It's no secret that gender has played a huge role in the workforce throughout history. The progression of modern society has eliminated much of the widespread perception that women can't be equal to men, but the progress will never be enough until women achieve equality across the board. Thankfully they continue to prove anything men can do women can do better, or just as well.
If you were preparing to go under the knife for surgery, would the gender of the person performing your surgery matter? A team of researchers from Houston Methodist Hospital conducted a study published in The BMJ that examines the outcomes of patients treated by male surgeons compared to female surgeons. Well, if you'd prefer a man, you may want to get over your biases because the new research suggests that you just might want the person holding the scalpel to be a woman.
Surgery has been a male-dominated field due to far fewer women enrolling in medical school. Couple that with the fact that most men perceived that women didn't possess the temperament to make life or death decisions in the operating room, and you have the main factors that lead to an outdated biased way of thinking.
The good news is that according to the latest reports, female surgeons have lower death rates, fewer complications, and lower readmissions to the hospitals a month after procedures when compared to the patients of male surgeons.
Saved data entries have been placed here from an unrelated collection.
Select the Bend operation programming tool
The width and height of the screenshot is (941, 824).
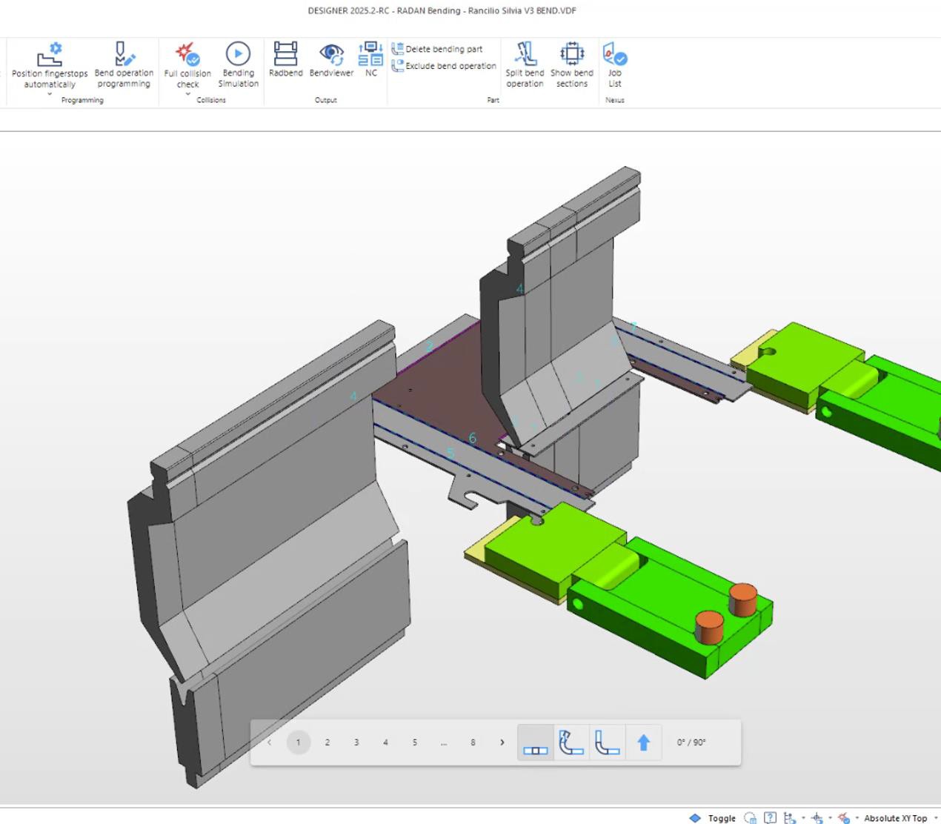124,63
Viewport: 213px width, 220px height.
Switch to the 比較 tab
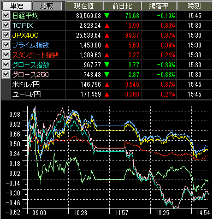[47, 6]
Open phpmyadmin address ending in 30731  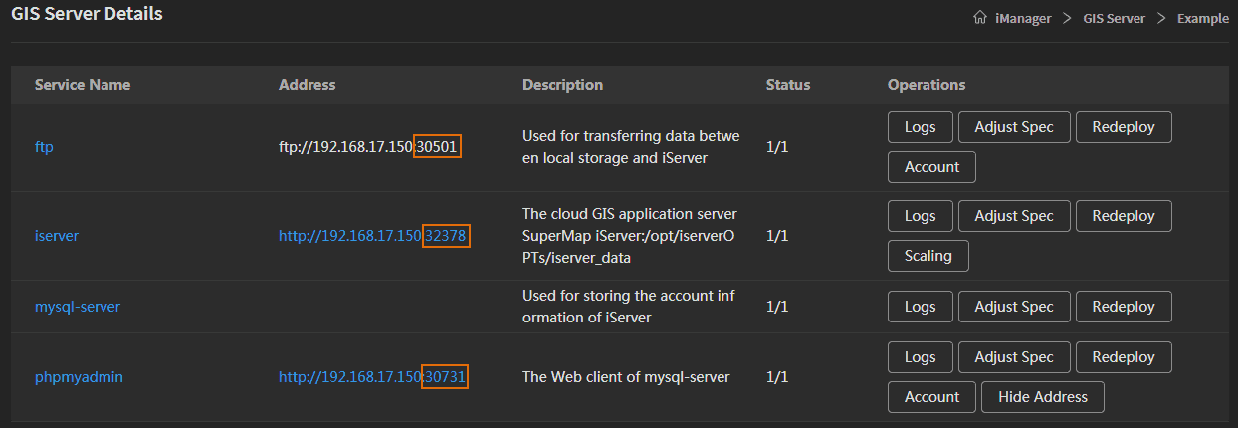(373, 377)
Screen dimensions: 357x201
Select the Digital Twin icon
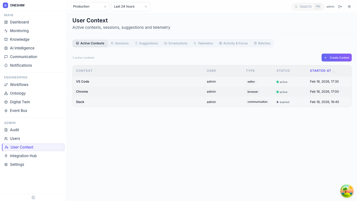6,102
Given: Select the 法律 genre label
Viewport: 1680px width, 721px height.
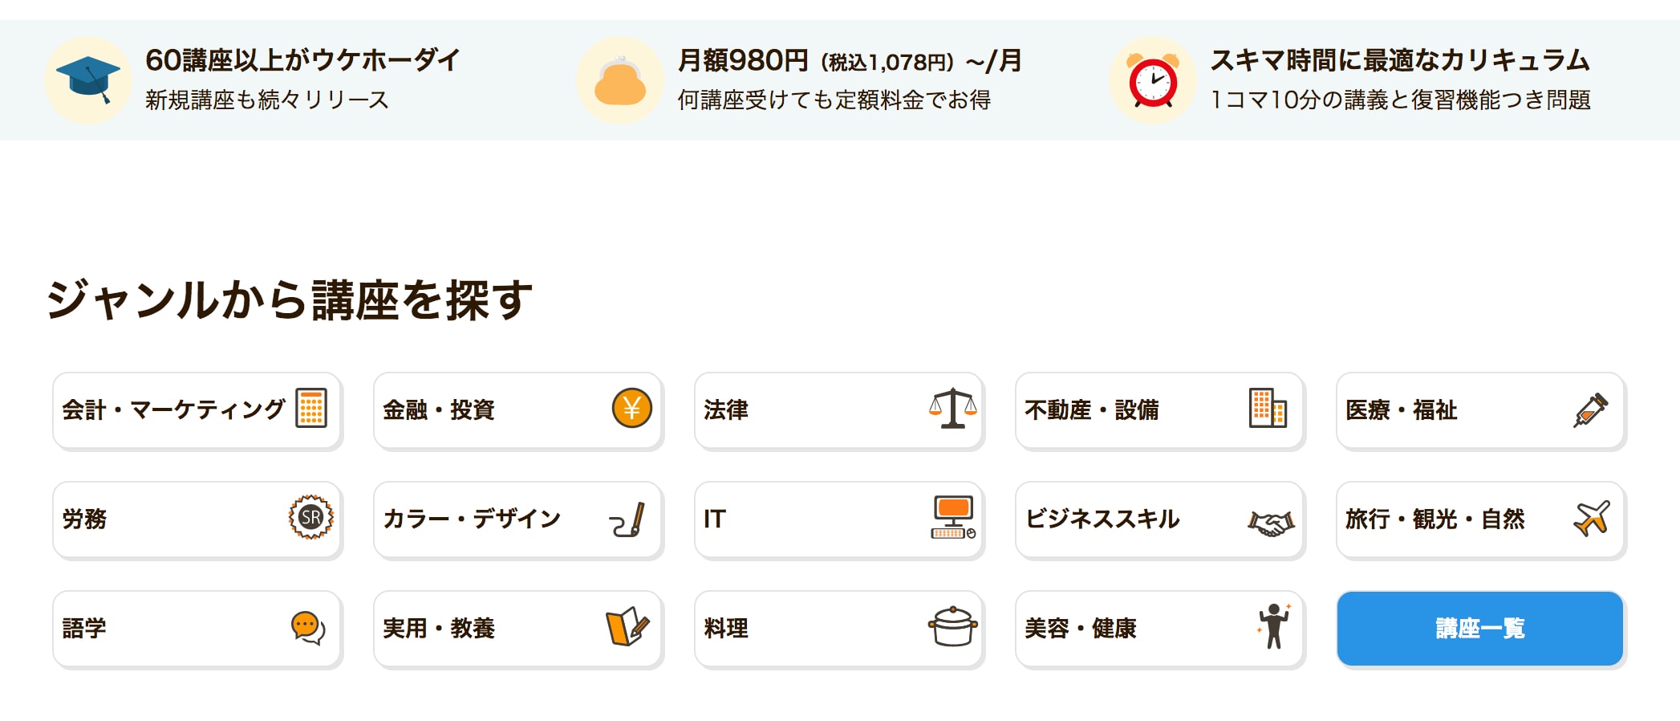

To reach this conclusion, the study encompassed the more than 104,000 people in Ontario, Canada who had operations from 2007 to 2015.
To be fair, since surgery is a field that drastically improves with experience, researchers did their part to compare apple to apple by comparing surgeons matched by age and experience. There was also an effort to account for the difficulty of complex procedures. Even with all of the adjustments to make the comparisons as fair as possible, the patients of the female surgeons were 4 percent less likely to die, be readmitted, or experience complications than the patients of male surgeons.
This research presented great news, but at the same time, more research needs to be conducted to understand why this difference that seems to be based on gender occurs. In the meantime, you should never select a surgeon based on gender. Instead, focus on your rapport and level of comfort with that particular surgeon.